▼

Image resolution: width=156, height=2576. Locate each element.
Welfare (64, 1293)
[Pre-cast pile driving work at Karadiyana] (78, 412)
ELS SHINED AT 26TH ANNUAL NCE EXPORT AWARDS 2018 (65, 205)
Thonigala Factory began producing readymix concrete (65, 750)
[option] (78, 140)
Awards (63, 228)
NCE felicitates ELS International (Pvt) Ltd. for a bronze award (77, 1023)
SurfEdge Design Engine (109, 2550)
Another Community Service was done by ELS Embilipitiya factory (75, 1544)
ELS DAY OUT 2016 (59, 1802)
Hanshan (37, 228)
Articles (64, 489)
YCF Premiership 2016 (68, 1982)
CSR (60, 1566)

▲
▼

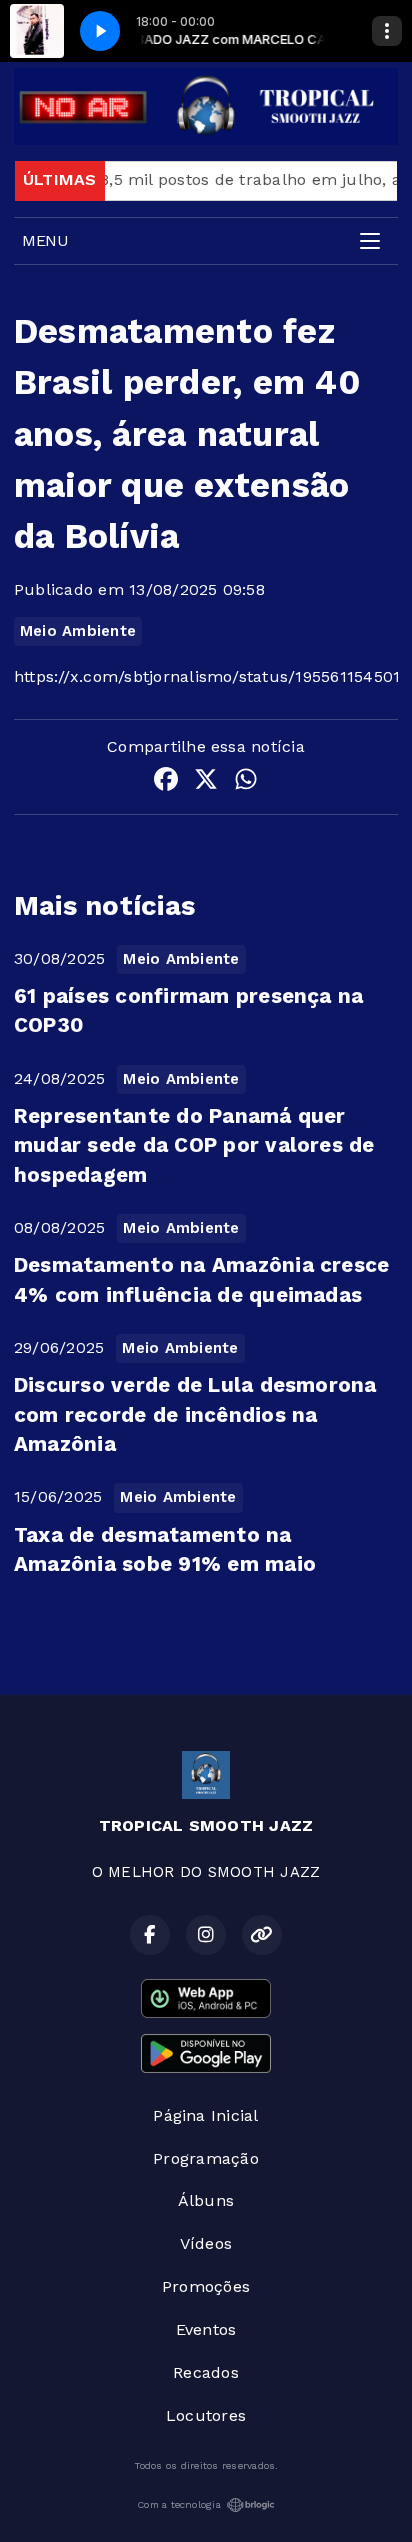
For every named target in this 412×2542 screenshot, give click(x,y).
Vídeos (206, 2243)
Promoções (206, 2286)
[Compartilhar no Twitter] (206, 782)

▲
▼

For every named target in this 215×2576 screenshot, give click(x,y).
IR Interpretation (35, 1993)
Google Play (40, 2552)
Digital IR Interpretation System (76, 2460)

▲

Answer with one number only: how many lines of the entries above include the word "target"?

**WRITTEN RESPONSE:** 2